Vererbung von Fellfarben und Haarstruktur
Copyrigth by Hermann Böhm
Die Fellfärbung ergibt sich durch das Wirken mehrerer Farbzonen des Deckhaares. Es sind für jedes Haar 3 bis 4 Zonen vorhanden, wobei die Unterfarbe meist 2/3 der Haarlänge ausmacht; Zwischen- und Deckfarbe folgen. Beim Wildkaninchen ist die Unterfarbe Dunkelblau, die Zwischenfarbe Gelbbräunlich und die Deckfarbe zeigt schwarze, braune und gelbliche Haarspitzen. Die Pigmentierung einzelner Farbzonen kann durch Mutationen beeinflußt werden, so daß sich die Gesamtfärbung des Felles mitunter entscheidend verändert.
Die für die Rasse oder Farbschlag typische Fellfärbung oder -zeichnung entsteht beim Kaninchen durch Zusammenwirken mehrerer Gene. Für die Fellfarbe des wildgrauen Kaninchens gilt die Erbformel ABCDG/ABCDG, wobei die Allele jeweils zu gleichen Teilen von den beiden Eltern auf die Nachkommen weitergegeben werden (sind die Allelreihen gleicher Zusammensetzung, wird wegen leichterer Lesbarkeit meist nur eine der beiden vermerkt). Es können bei anderen Farbschlägen noch modifizierende Erbanlagen hinzukommen, wie weiter unten erläutert wird. Ins gesamt folgt die Vererbung der Fellfärbung den Mendelschen Regeln.
Die folgende Übersicht gibt darüber Aufschluß, welche Bedeutung die fünf Erbanlagen ABCDG für Fellfärbung haben.

A - Allel für Pigmentbildung; a - pigmentlos ( wenn momozygot, werden Wirkungen anderer Farballele unterdrückt; somit aa - Albino)
G - Pigmentverteilung auf dem Haar (Zonenbildung), keine Zonenbiildung, einfarbig (gg - schwarz)
D,C,B - Allele für Pigmentbildung; d,c,b bewirken Aufhellung der Farben ( von d bis b zunehmend)

Auch die Haarstruktur wird bei Kaninchen durch mendelnde Gene vererbt.
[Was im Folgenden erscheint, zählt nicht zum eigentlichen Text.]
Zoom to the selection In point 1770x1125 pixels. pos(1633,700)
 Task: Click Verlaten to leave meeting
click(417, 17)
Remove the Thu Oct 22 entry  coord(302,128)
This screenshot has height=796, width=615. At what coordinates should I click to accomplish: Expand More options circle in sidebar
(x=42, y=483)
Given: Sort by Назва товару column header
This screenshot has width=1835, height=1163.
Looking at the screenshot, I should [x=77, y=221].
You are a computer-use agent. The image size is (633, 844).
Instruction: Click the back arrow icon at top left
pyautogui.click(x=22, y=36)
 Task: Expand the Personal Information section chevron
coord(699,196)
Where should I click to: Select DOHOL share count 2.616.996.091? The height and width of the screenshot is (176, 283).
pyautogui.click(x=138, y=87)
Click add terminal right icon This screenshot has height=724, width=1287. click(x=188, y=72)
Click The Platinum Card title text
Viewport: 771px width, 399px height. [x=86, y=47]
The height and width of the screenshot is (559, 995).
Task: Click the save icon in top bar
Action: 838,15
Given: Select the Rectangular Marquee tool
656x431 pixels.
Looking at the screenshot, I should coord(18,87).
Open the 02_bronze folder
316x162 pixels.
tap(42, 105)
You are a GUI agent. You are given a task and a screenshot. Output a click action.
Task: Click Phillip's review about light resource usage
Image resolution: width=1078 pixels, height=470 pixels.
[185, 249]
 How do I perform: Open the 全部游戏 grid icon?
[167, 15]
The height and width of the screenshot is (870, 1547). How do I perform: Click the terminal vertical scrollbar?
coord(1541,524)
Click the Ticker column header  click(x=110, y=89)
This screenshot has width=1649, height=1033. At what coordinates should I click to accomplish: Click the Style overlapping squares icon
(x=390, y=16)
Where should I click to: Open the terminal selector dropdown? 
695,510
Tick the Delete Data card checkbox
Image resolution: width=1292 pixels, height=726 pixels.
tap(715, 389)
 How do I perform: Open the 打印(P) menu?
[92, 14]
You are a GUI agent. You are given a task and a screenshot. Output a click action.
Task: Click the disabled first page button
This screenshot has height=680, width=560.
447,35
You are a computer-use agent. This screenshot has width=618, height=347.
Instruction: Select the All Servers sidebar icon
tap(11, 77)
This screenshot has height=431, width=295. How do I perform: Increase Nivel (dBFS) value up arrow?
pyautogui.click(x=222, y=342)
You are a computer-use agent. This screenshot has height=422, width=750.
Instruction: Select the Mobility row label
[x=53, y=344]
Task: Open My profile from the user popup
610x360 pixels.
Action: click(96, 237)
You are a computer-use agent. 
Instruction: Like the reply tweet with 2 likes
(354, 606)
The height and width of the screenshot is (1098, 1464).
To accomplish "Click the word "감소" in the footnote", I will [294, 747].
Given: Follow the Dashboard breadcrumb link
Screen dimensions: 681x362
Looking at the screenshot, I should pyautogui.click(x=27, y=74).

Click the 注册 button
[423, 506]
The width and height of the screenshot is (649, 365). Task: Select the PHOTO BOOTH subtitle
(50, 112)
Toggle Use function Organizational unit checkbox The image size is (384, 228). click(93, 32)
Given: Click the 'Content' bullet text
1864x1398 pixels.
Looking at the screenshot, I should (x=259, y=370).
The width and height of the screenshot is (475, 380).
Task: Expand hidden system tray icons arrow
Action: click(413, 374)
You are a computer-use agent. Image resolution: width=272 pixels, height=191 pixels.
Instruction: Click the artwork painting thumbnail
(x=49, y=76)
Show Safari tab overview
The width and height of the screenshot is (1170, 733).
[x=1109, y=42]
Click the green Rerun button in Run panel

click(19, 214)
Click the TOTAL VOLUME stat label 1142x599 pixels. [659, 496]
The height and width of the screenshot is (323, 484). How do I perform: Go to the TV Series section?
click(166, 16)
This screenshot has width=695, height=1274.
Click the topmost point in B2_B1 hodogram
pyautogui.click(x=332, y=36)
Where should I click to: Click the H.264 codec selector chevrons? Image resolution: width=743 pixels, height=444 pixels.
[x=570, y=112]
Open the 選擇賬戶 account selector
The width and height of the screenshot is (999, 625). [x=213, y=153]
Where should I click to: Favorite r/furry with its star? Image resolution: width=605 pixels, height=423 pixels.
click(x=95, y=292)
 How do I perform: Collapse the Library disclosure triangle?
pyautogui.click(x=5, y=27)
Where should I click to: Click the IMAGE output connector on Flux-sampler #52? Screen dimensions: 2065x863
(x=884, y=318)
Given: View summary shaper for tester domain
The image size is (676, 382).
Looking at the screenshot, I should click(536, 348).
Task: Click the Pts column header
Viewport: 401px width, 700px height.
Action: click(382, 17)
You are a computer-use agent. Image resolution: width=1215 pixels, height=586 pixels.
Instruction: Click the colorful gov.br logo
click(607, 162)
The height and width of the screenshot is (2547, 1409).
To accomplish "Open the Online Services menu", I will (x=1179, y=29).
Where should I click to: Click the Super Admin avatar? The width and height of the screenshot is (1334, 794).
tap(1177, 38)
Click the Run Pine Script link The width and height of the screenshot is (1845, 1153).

Außer dem Normalhaar sind Langhaar (allel v), Kurzhaar (Allel rex, dek, nok) und Seidenhaar (Satin, Allel sa) von Bedeutung.

Kurzhaar trat als Merkmal 1919 in Frankreich auf (Castorrex).

Der Langhaarfaktor (Allel V) ist bekannt durch das Angorakaninchen. Es gibt unterschiedliche Auffassung zu der Frage, ob auch das Fuchskaninchen dieses oder ein anderes Allel für Langhaarigkeit trägt. Das rezessive Allel v ist Ursache dafür, daß die Nachzucht (F1) aus der Paarung von Angora- und normalhaarigen Kaninchen (Allel V) stets normalhaarig ist (in diesem Fall spalterbig; V/v).

Das Satinkaninchen, Anfang der dreißiger Jahre in den USA entstanden, hat mit seinem Seidenhaar großen Anklang gefunden. Auch diese Mutation wird ressesiv vererbt (Allel sa), wie bereits 1936 ermittelt wurde.